To recapitulate, Tweet: Better aesthetics and relevance will work wonders in getting your email noticed and cutting through the inbox noise. – Kevin George, Head of Marketing & Branding, Email Uplers

What Do Your Subscribers Want & Need?

Kate Barrett
Director
eFocus Marketing
@eFocus_marketin

Building a long-term relationship with subscribers is vital, and newsletters play an important role in that content strategy, alongside automated campaigns such as loyalty programs, reminders and post-purchase follow ups.

By their very nature, newsletters are informative and help to educate, inspire and nurture your subscribers so you’re not always selling to them; this is an important part of creating an engaged, loyal audience.

To create a newsletter that subscribers want, you have to understand what it is that they want and need from you – do they want an industry round up of content collated from other sources, or find out about your new content? Do they want style tips and inspiration to help them feel better, live better, perform better etc.?

Having a look at the type of keywords your audience are looking for on search engines and which of your blogs they are most engaged with can help here.

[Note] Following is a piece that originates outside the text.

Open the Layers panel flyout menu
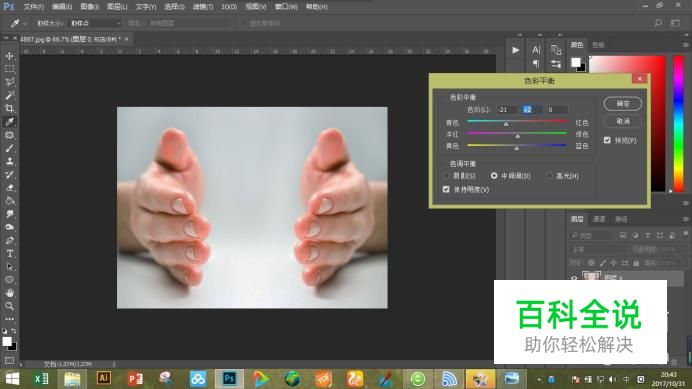This screenshot has height=389, width=692. (685, 219)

Once you know what type of non-sales content will be best suited to your audience, you have to consider your contact strategy. Overall you should have a 6-12 month content and offer plan within your business (what offers are running or content is produced, when and what emails you need to send out to support this within the business).

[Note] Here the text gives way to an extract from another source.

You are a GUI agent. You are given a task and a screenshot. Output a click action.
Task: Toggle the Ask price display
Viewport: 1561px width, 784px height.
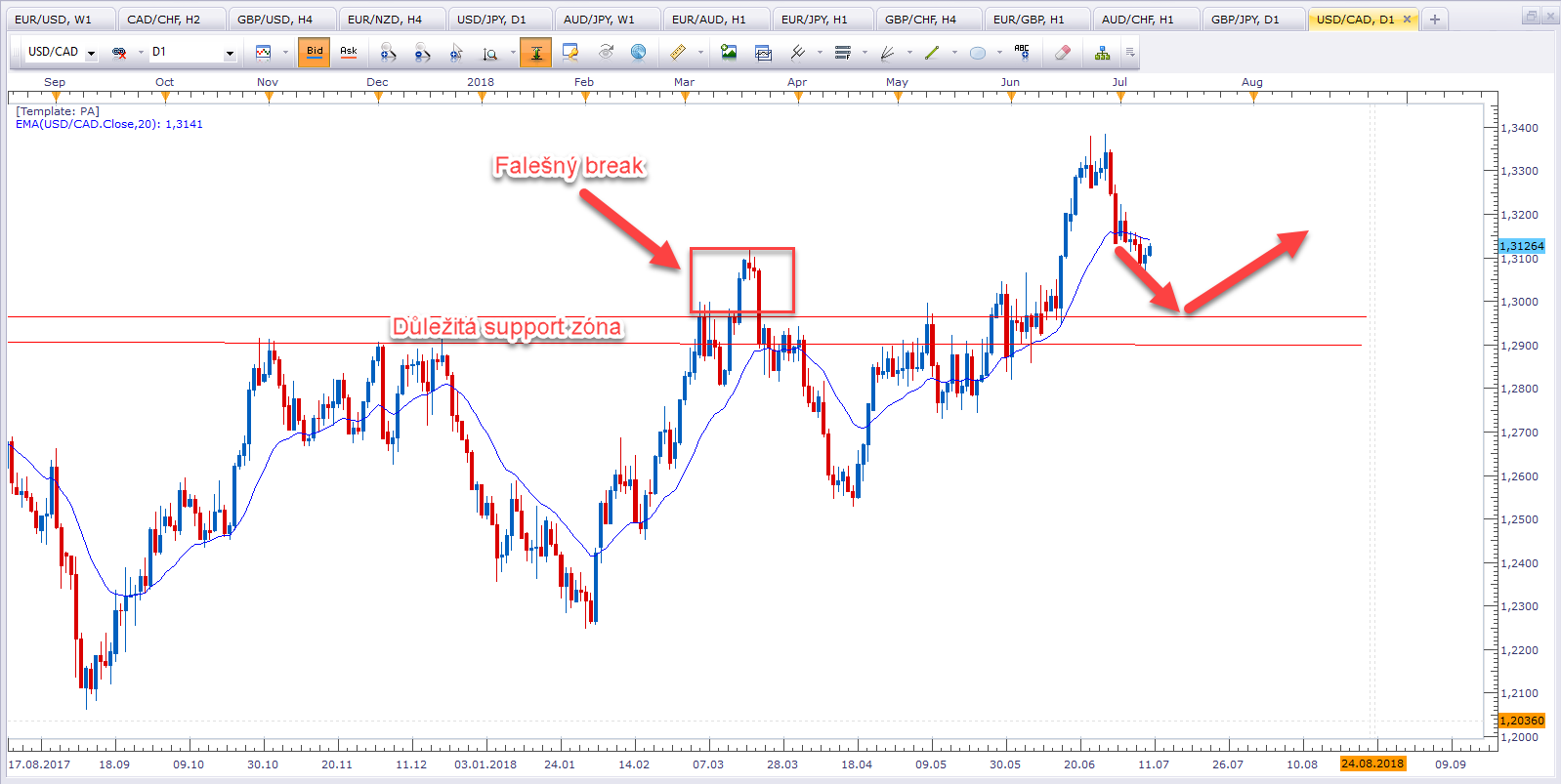349,52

You can see how a newsletter will fit in to your plans; for B2B business, the frequency is often a lot higher than B2C – a B2B strategy is a much longer burn generally, with more nurturing and authority building required (very suited to a newsletter style format of communication) whereas B2C will have a much higher propensity to send sales emails, with newsletters only required sporadically – once a month for example.

Sitepoint does a good job of collating their informational content into a round-up allowing people to easily access and choose from their latest resources.